> _WHAT NEEDS TO BE DONE_
List every line below that contains the string "processing".

> _INFORMATION GIVEN_
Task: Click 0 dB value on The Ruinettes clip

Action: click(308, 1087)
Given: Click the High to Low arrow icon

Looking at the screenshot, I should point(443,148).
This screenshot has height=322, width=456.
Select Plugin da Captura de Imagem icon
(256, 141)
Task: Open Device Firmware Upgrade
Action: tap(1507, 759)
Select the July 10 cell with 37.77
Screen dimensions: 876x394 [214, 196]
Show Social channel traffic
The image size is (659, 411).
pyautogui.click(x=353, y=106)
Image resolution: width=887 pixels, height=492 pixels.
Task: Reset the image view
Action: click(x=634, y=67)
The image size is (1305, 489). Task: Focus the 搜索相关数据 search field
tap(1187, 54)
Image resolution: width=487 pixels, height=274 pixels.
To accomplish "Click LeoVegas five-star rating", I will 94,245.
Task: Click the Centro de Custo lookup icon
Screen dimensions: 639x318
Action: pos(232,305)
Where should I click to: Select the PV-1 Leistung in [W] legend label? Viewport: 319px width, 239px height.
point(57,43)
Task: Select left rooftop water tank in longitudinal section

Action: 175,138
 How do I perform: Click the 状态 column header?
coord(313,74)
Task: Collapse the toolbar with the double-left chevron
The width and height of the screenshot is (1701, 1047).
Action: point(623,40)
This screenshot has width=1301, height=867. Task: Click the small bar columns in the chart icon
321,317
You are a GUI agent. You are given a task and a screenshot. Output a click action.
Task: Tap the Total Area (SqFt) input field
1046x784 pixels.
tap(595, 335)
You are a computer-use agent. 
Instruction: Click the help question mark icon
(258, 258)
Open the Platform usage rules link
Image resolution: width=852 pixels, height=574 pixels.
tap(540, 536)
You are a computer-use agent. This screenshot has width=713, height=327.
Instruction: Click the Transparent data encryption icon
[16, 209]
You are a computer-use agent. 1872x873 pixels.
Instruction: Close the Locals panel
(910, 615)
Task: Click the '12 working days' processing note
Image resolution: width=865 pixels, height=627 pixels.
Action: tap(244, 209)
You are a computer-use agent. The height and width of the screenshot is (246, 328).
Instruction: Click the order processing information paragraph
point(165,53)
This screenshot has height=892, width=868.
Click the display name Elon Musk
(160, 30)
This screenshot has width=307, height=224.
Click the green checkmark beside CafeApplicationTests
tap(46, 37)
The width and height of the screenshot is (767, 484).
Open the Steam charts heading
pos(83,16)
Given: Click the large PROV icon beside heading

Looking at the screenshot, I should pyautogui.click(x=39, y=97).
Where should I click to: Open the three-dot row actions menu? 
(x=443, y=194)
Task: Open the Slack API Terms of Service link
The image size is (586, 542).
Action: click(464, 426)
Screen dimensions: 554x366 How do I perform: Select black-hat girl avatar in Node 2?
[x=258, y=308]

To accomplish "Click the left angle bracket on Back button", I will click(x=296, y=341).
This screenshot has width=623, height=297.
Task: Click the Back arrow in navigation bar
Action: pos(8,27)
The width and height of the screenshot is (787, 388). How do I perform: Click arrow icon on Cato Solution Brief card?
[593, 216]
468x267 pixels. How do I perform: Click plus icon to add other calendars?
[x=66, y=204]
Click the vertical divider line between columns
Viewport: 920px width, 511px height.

> _THE REPLY_
Task: Click the '12 working days' processing note
Instruction: Click the order processing information paragraph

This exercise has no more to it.